Call buying has been extremely popular
Energy stocks have made headlines in recent weeks amid fluctuating oil prices. Lesser-known oil-and-gas concern Encana Corp (NYSE:ECA) has had an equally volatile year, but recently pulled back to a trendline that could have bullish implications.
More specifically, Encana stock recently fell to its 60-day moving average. In fact, over the past two years, when ECA comes within one standard deviation of this trendline, the security sports an average 10-day return of 6.04%, and has been higher 86% of the time, according to Schaeffer's Quantitative Analyst Chris Prybal.
It's been a up-and-down year for ECA, which at last check was up 2.5% to trade at $12.44. Since touching a two-and-a-half-year high of $14.31 on Jan. 11, the $14 level has acted as a ceiling, turning away a breakout attempt last month. Year-to-date, the stock has shed nearly 7%.
Despite the choppy price-action, analysts are enamored with the equity. All 18 of the brokerages covering Encana rate it a "buy" or "strong buy," and its consensus 12-month price target of $16.49 is a 33% premium to the stock's current perch.

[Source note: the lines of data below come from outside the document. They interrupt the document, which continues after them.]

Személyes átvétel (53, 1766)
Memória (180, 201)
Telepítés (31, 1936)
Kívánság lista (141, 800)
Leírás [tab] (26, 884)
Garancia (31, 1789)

The attitude is equally as bullish in the options pits. At the International Securities Exchange (ISE), Chicago Board Options Exchange (CBOE), and NASDAQ OMX PHLX (PHLX), speculative players have bought to open 11,185 calls in the last 10 sessions, compared to a meager 62 puts. The resultant call/put volume ratio ranks in the elevated 94th annual percentile, indicating a much healthier-than-usual appetite for long calls over puts during the past two weeks.
Digging deeper, the July 13 and 14 calls saw the largest increase in open interest during this time frame and almost all of the activity was of the buy-to-open kind. As such, traders are hoping for the shares to rally past the strikes in the weeks ahead.